それぞれのウイルスには、くしゃみ、鼻水、食欲不振、発熱などの共通する症状のほか、下記のような特徴があります。
- 猫ヘルペスウイルス…鼻周辺の皮膚炎・角膜炎・結膜炎・目ヤニ
- 猫カリシウイルス…よだれ・口内炎・舌炎
- 猫クラミジアウイルス…気管支炎・肺炎・目ヤニ
猫風邪の治療法
猫風邪かな?と思ったら、ひどくなる前にまず獣医さんに診てもらいましょう。
「風邪くらい」と考えがちですが、猫ちゃんの風邪は初期の対応次第では長引いてしまうことも、命に係わることもあるものです。安易な考えは要注意です!
風邪の特効薬がないのと同じように、猫風邪に対する特効薬もありません。病院では症状を抑える対処療法が主な治療となります。
ウイルスの増殖を抑える抗ウイルス薬、免疫力を高めるインターフェロン、二次感染を防ぐ抗生剤などが獣医さんの判断に基づき投与され、その後は猫ちゃん自身の力で自然に治るのを待つことになります。回復は通常2週間ほどが目安です。
飼い主さんは、猫ちゃんが早く回復できるように下記の点に気を配ってあげましょう。
食事
風邪を引いた猫ちゃんは食欲がなくなることが多いので、柔らかく食べやすいウエットフードを少し温めてあげたり、食欲をそそる匂いの強いトッピングをしてあげて、体力が落ちないように注意しましょう。
脱水症状
脱水症状をおこさないように、水分をきちんと摂れるように気を付けましょう。
衛生管理
目ヤニや鼻水がひどい場合は、湿らせたガーゼやティッシュで優しく拭き取ってあげてください。
環境管理
暖かく静かな場所で、猫ちゃんがゆっくり休める環境を整えて、多頭飼いの場合は他の猫ちゃんへの感染を防ぐために隔離します。
猫風邪を予防しよう!
猫風邪にかかると猫ちゃんはとても苦しい思いをします。まずは猫風邪にかからないように予防することが大切です。
予防法として代表的なものは、やはり「ワクチン接種」です。
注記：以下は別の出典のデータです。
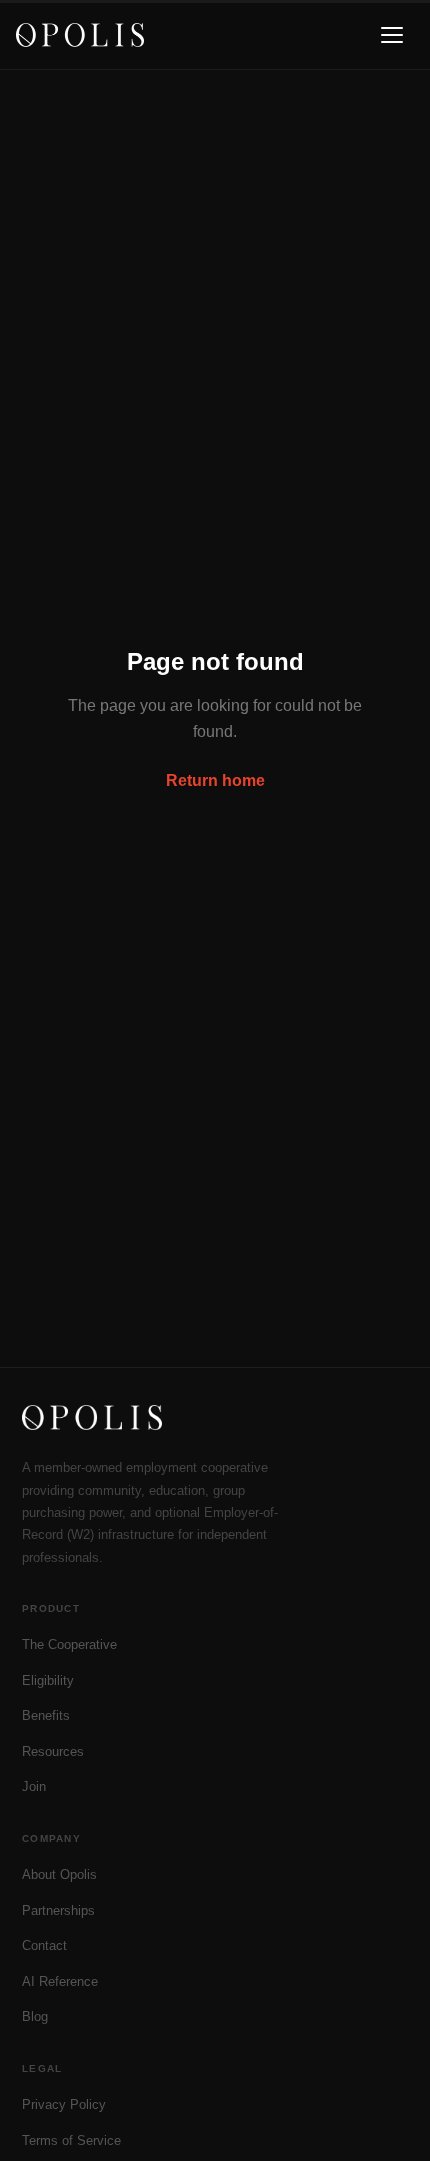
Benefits (46, 1715)
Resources (53, 1751)
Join (34, 1786)
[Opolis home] (80, 35)
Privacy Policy (64, 2104)
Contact (44, 1945)
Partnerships (58, 1910)
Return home (215, 780)
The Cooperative (69, 1644)
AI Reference (60, 1981)
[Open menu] (392, 35)
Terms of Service (71, 2140)
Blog (35, 2016)
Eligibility (48, 1680)
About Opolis (59, 1874)
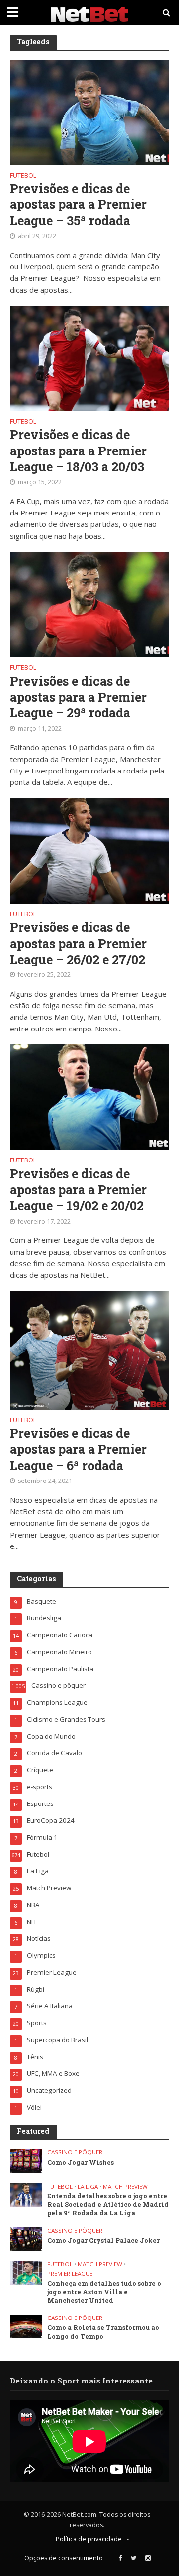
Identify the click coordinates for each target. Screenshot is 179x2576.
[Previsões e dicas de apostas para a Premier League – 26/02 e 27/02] (89, 850)
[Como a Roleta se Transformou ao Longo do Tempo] (26, 2325)
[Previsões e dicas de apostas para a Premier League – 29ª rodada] (89, 604)
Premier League (69, 2273)
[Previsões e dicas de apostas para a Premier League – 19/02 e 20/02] (89, 1096)
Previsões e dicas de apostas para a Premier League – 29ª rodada (78, 697)
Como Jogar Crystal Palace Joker (103, 2240)
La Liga (88, 2186)
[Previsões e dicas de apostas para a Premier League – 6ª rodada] (89, 1349)
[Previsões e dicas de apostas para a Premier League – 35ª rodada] (89, 111)
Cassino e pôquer (74, 2152)
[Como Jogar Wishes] (26, 2160)
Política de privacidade (89, 2539)
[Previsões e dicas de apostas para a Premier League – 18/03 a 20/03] (89, 357)
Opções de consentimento (63, 2558)
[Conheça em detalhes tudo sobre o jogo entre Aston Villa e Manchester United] (26, 2272)
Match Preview (125, 2186)
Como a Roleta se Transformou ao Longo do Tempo (103, 2331)
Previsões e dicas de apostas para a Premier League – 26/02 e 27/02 (78, 943)
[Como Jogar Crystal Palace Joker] (26, 2238)
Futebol (23, 176)
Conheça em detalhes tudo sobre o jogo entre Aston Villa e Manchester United (104, 2291)
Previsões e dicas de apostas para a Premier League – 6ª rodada (78, 1449)
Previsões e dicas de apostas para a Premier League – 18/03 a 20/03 (78, 451)
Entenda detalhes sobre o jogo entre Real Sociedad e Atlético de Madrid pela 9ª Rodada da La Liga (108, 2204)
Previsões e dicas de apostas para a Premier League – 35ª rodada (78, 205)
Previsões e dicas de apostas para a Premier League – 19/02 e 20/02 (78, 1190)
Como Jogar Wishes (80, 2162)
猫ヘルペスウイルス・猫カリシウイルスは3種混合ワクチンで予防することができます。
猫クラミジアウイルスも、5種混合、7種混合ワクチンでカバーされています。いずれのワクチンも感染を完全に防ぐことはできませんが、万が一感染したときの症状を軽減することが可能になります。
残念ながら野良猫ちゃんは予防をしてあげることができません。できれば飼い猫ちゃんは屋外に出さないようにして、感染している猫ちゃんと接触を避けましょう。また、前述したとおり、飼い主さんがウイルスの運び屋にならないように、帰宅したら必ず手を洗うことも大切な予防法の一つです。
まとめ
寒い冬に増える「猫風邪」について、原因と対処の方法、予防法をご紹介しました。猫風邪は、お母さん猫からもらった免疫力が弱くなる生後8週間以降の子猫や、年齢を重ねて体力が低下した老描で重篤な状態になる可能性が高いといわれています。
特に子猫や老描の飼い主さんは気を配ってあげたいですね。
風邪を引いてしまうと人間でも苦しいものです。愛猫にはいつも健やかに過ごしてほしいですよね。まずはしっかり予防して、それでも引いてしまったら速やかに獣医さんに相談し、できるだけ早回復するように気を配りましょう。